* BEGIN *

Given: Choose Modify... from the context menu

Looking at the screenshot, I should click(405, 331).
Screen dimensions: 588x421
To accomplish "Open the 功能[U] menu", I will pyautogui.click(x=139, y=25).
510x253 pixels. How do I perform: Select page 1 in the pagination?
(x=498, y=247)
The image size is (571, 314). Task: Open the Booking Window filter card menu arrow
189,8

* END *
* BEGIN *

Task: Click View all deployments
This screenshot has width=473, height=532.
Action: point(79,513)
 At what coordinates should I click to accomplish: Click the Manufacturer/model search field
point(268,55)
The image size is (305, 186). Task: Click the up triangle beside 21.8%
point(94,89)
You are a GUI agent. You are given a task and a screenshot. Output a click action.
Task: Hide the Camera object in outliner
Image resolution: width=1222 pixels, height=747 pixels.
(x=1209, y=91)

* END *
* BEGIN *

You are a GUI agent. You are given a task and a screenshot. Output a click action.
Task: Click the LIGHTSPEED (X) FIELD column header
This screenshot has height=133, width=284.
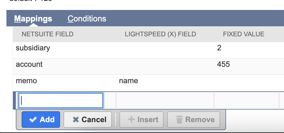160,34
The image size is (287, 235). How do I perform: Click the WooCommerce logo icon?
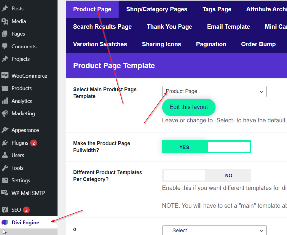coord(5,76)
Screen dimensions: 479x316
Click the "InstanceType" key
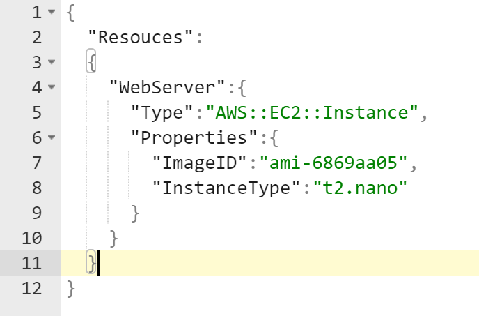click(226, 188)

* END *

■ Work to complete ■
Output everything from the line containing "Task: Click View all deployments" down to the line containing "(x=1209, y=91)", including both of those lines, reproducing each line exactly.

■ Exercise answer ■
Task: Click View all deployments
This screenshot has width=473, height=532.
Action: point(79,513)
 At what coordinates should I click to accomplish: Click the Manufacturer/model search field
point(268,55)
The image size is (305, 186). Task: Click the up triangle beside 21.8%
point(94,89)
You are a GUI agent. You are given a task and a screenshot. Output a click action.
Task: Hide the Camera object in outliner
Image resolution: width=1222 pixels, height=747 pixels.
(x=1209, y=91)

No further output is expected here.